▽

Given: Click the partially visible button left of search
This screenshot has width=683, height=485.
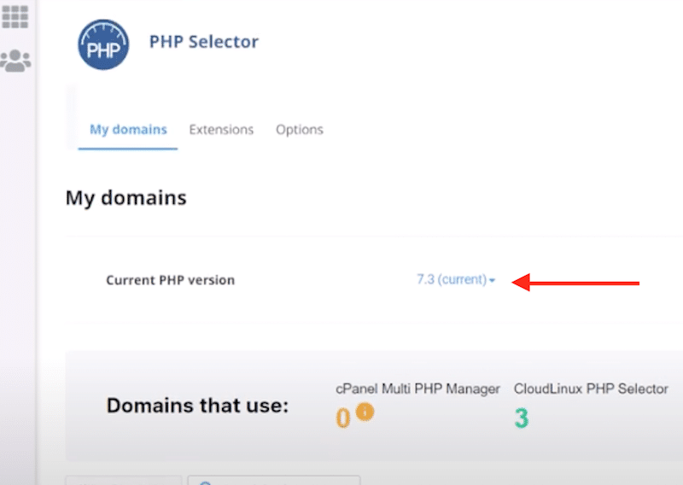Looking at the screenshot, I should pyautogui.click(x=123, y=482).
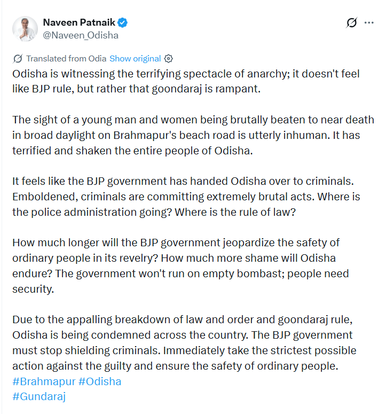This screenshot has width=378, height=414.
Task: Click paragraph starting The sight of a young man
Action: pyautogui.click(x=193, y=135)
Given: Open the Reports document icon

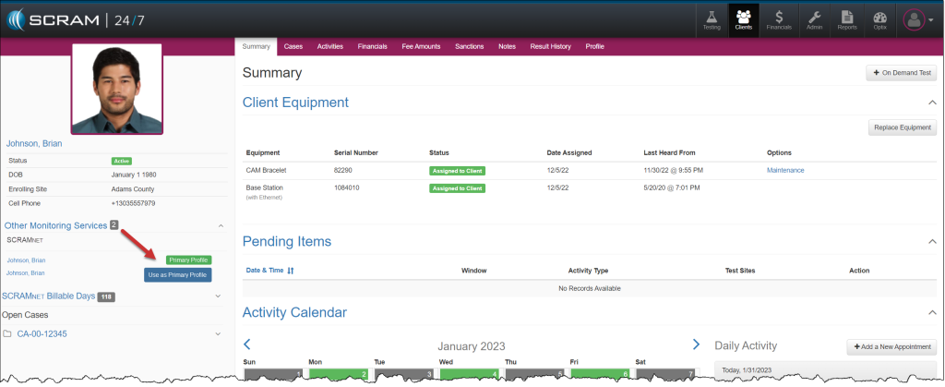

△

**Exercise goal**
Once the pictures are dropped, please print every remaining line of the material verbatim.

**Answer to the exercise**
Given: Click the partially visible button left of search
This screenshot has width=683, height=485.
Looking at the screenshot, I should pyautogui.click(x=123, y=482).
This screenshot has width=378, height=414.
Task: Click paragraph starting The sight of a young man
Action: pyautogui.click(x=193, y=135)
Given: Open the Reports document icon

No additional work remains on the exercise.